[Opening Data listing section]

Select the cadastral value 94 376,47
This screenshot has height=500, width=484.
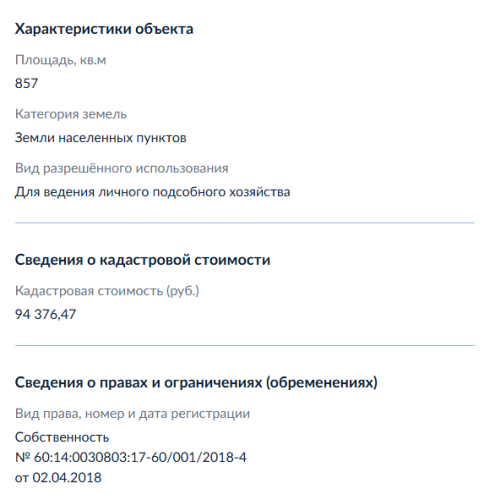45,314
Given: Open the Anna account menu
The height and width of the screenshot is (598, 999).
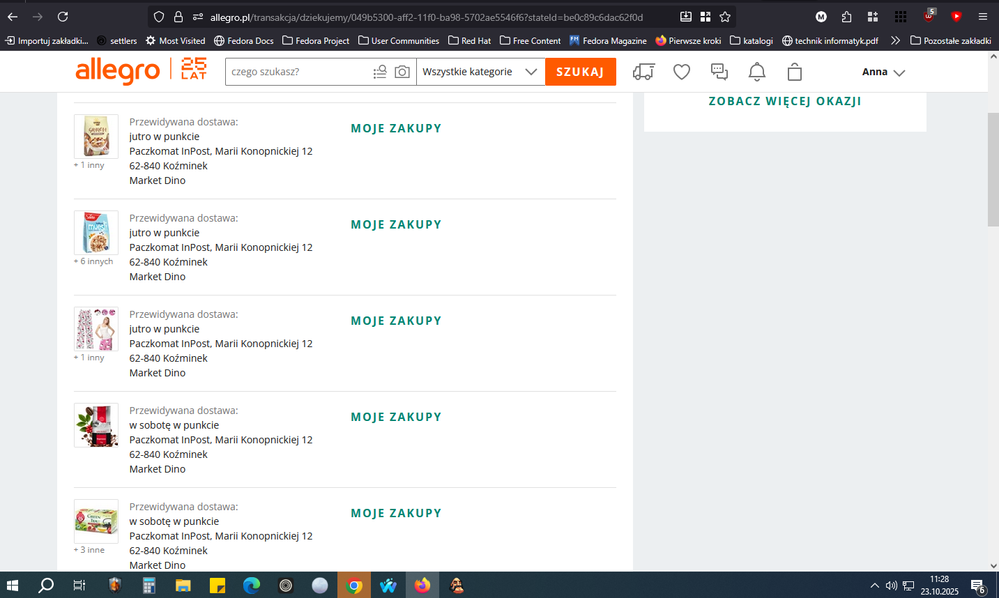Looking at the screenshot, I should (x=883, y=72).
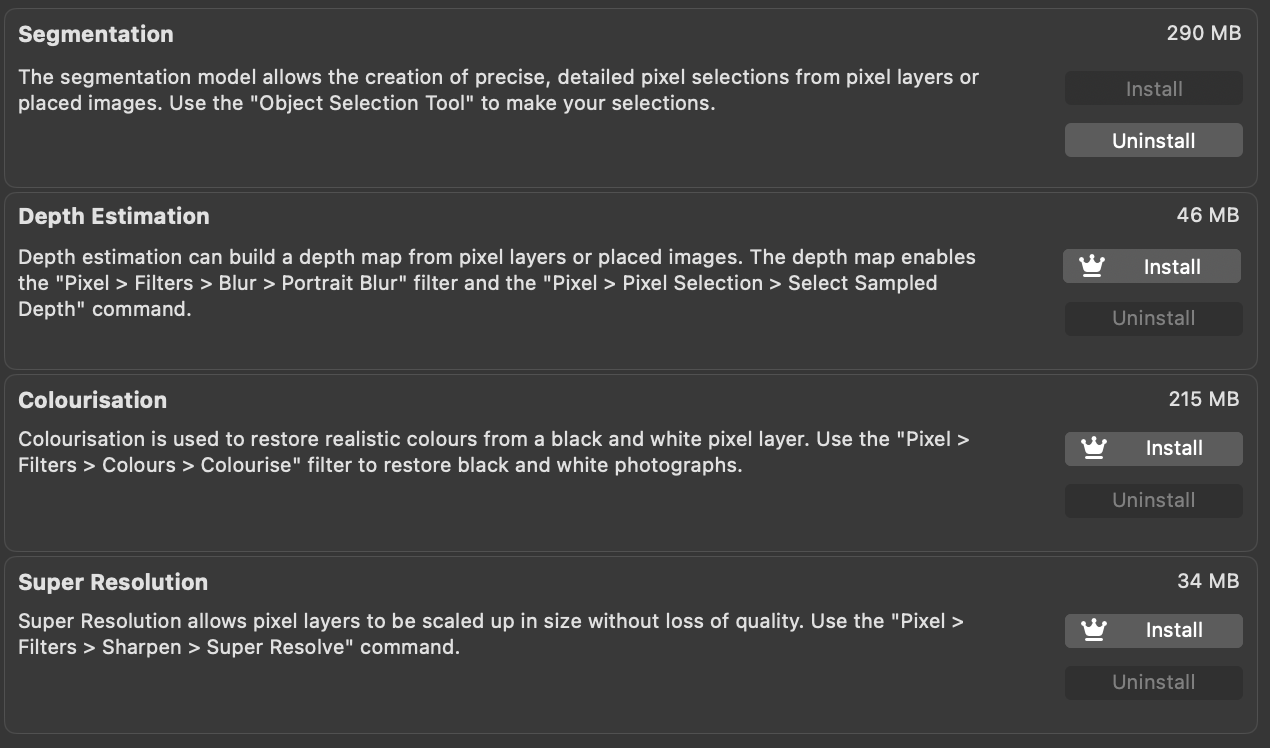Viewport: 1270px width, 748px height.
Task: Click the 46 MB size label
Action: click(x=1208, y=215)
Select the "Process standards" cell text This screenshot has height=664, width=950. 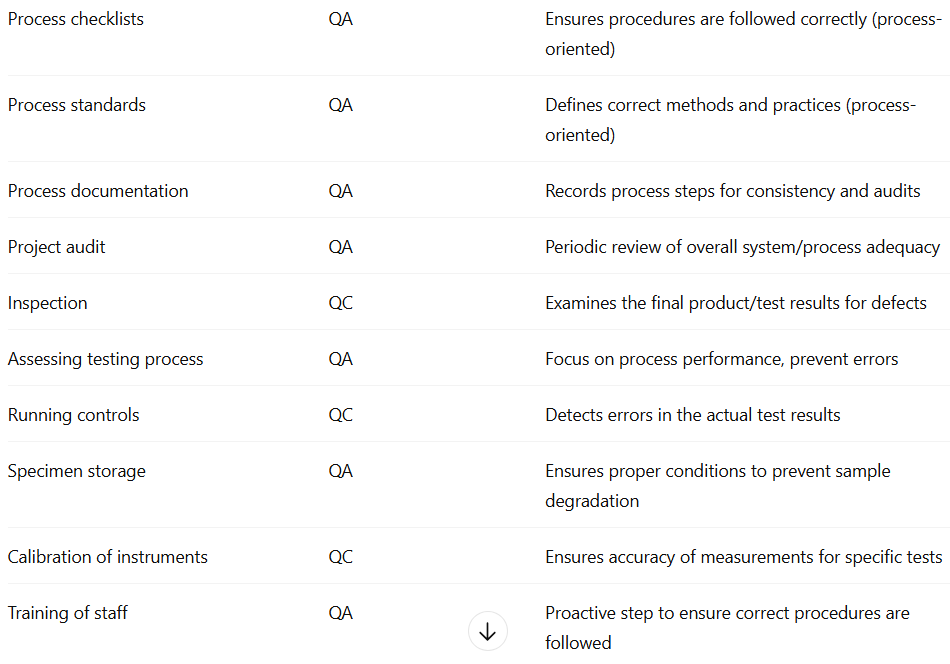77,105
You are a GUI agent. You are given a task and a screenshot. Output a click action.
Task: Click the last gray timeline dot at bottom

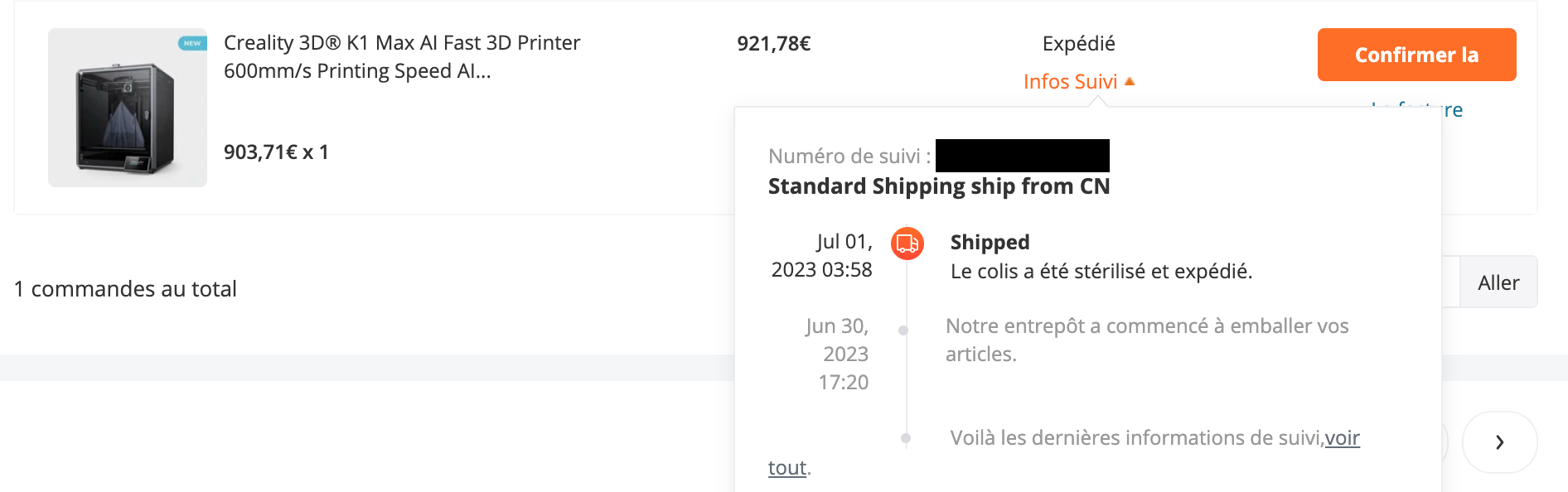906,438

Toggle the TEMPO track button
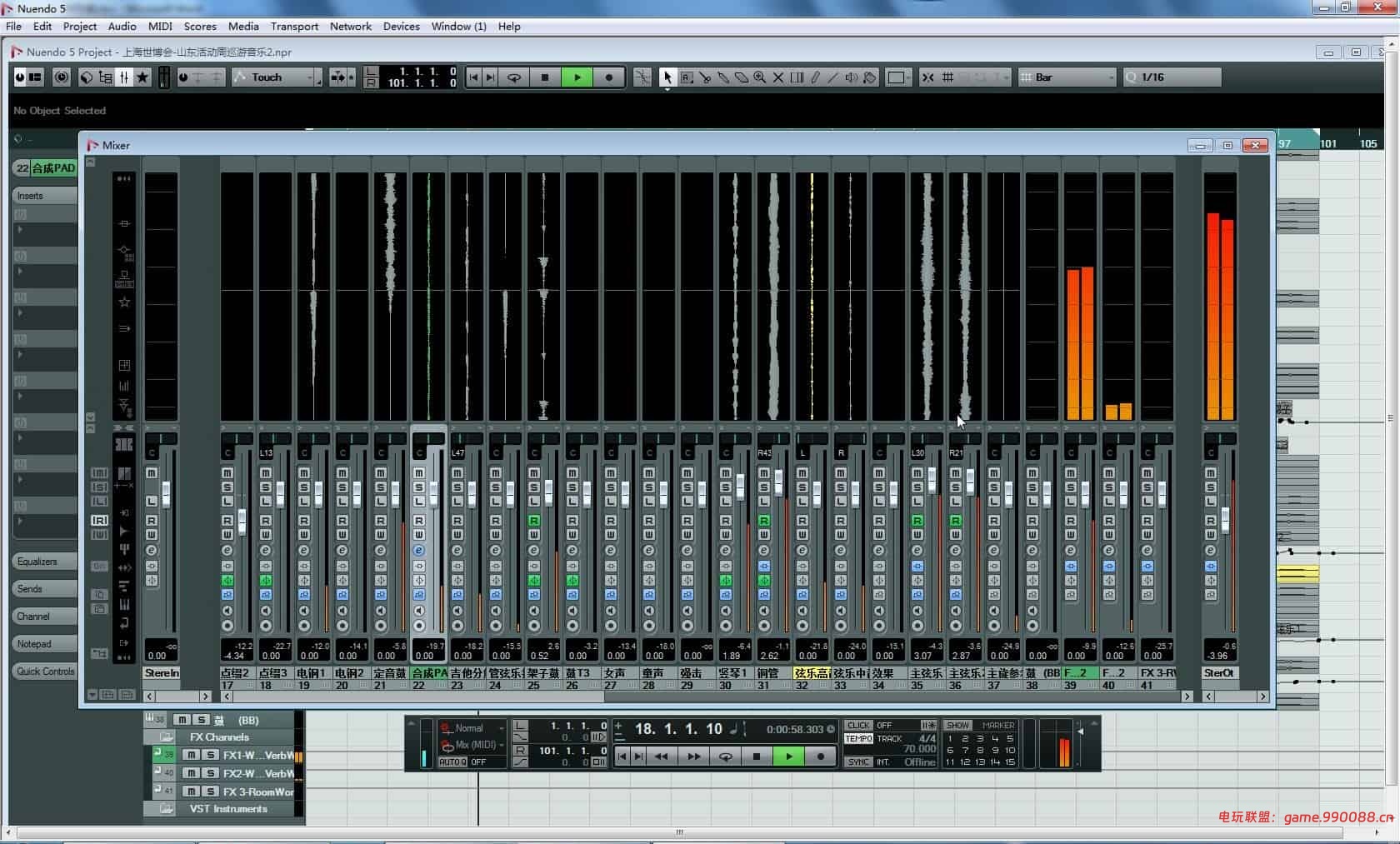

[Closing Data listing section]

● Assignment
Reproduce, with the pictures omitted, exactly those lines that run from the line with "Task: Click the last" to the last line of the material, both ends included.

● Answer space
Task: Click the last gray timeline dot at bottom

906,438

Toggle the TEMPO track button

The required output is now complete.